Pemidanaan yang lama ini juga merupakan imbalan dari kepuasan-kepuasan ataupun
kesenangan-kesenangan yang diharapkan dari perbuatan melanggar hukum atau perbuatan
jahat.

alah satu cara yang dapat dilakukan untuk mengatasi masalah korupsi ini adalah
menerapkan sanksi biaya sosial korupsi bagi koruptor. Koruptor harus membayar seluruh
biaya sosial yang diakibatkan dari tindakannya, sampai memiskinkan koruptor. Penerapan
pembebanan biaya sosial korupsi sangat dimungkinkan alasannya karena penanganan
tindak pidana korupsi diatur melalui perundang-undangan khusus, sesuai asas lex spesialis
derogate legi generali. Menurut asas tersebut, sepanjang memenuhi syarat, ketidaklaziman
atau bahkan kekurangsesuaian dengan asas-asas umum, memungkinkan dilakukan revisi.
Dengan cara ini, tidak ada lagi pelaku korupsi yang bisa hidup mewah dari hasil
kejahatannya selepas dari penjara. Hal ini sesuai dengan asas hukum asas malis non
expediat malos esse, yaitu pelaku kejahatan tidak boleh menikmati hasil kejahatannya.
Membebankan biaya sosial korupsi kepada koruptor, tidak hanya diharapkan bisa
mengganti kerugian negara tapi juga mengembalikan rasa keadilan di tengah masyarakat.
Cara ini juga akan memberikan efek jera, sehingga tidak ada lagi orang yang berani korupsi
dan memberikan rasa aman kepada masyarakat.
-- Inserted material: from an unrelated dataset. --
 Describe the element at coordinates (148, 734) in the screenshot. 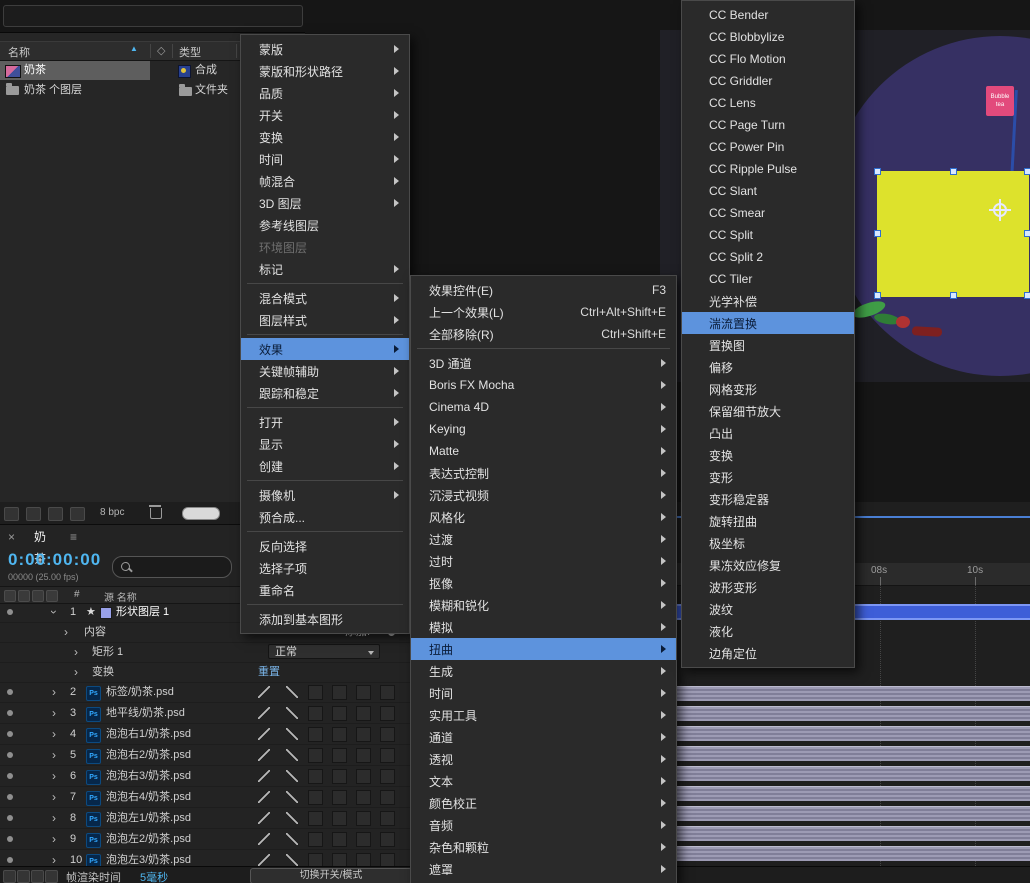

I see `layer-name: 泡泡右1/奶茶.psd` at that location.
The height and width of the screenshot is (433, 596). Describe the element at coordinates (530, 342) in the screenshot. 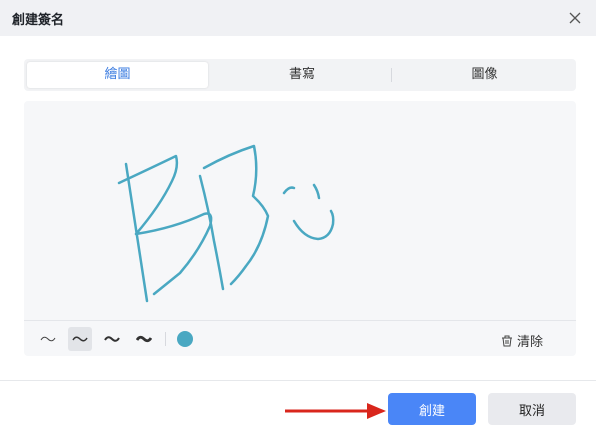

I see `clear-label: 清除` at that location.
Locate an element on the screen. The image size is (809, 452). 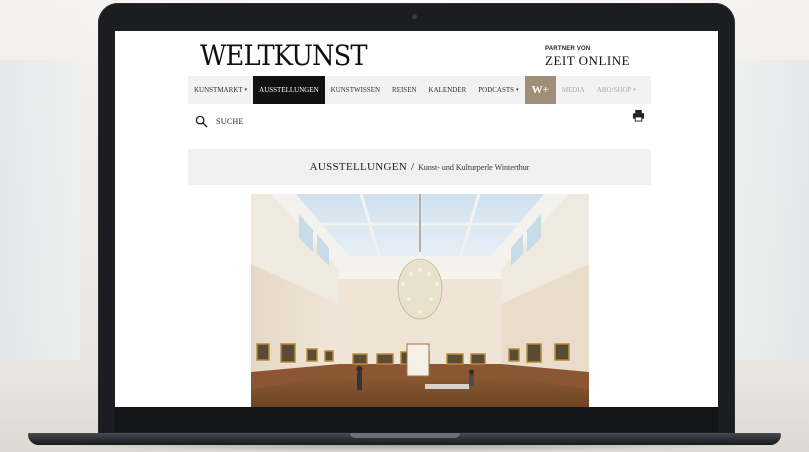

Sekian atas tanggapan yang saya sampaikan dalam forum diskusi ini, Wasalamualaikum
warahmatullaahi wabarakaatuh.

Terimakasih mas mario atas jawbannya pada diskusi 4 ini, dan terus tingkatkan literasi
membacanya
Adanya oknum yang melakukan perbuatan yang tercela dengan memberikan hukuman
ringan terhadap koruptor, perbedaan perlakukan terhadap pelaku korupsi, memberi fasilitas
saung mewah terhadap pelaku korupsi kemudian berpelesirnya narapidana korupsi, seperti
Gayus Tambunan, Setya Novanto yang terjadi dan lainnya itu semua membuat masyarakat
menjadi kecewa atas pelaksanaan hukuman terhadap koruptor. Oleh karena itu, selain
dengan upaya hukum dan penjara, solusi yang ditawarkan juga perlu melibatkan aspek-
aspek pencegahan, seperti pendidikan etika, transparansi dalam pengelolaan keuangan
publik, dan penguatan sistem pengawasan dan pengendalian internal,memperkuat sistem
pengawasan dan pencegahan korupsi, meningkatkan transparansi dalam penggunaan
anggaran dan sumber daya publik, memberikan penghargaan bagi pegawai negeri dan
institusi yang mengungkap tindakan korupsi, serta memperbaiki kesejahteraan pegawai
negeri untuk mengurangi risiko terjadinya perbuatan korupsi.. Adanya pembinaan dapat
memberikan pandangan serta pembelajaran yang lebih baik terhadap para pelaku
kejahatan.
Solusi yang dapat dilakukan atas kejahatan korupsi yang terjadi di Indonesia saat ini, antara
lain
Membangun generasi muda yang paham tentang pentingnya mencegah tindak korupsi.
Membuat pusat layanan pengaduan tindak korupsi.
Memberikan hukuman yang dapat menimbulkan efek jera agar tidak korupsi tidak terulang
kembali pada masa yang akan datang.
Penguatan kapasitas badan penegak hukum atau komisi anti korupsi.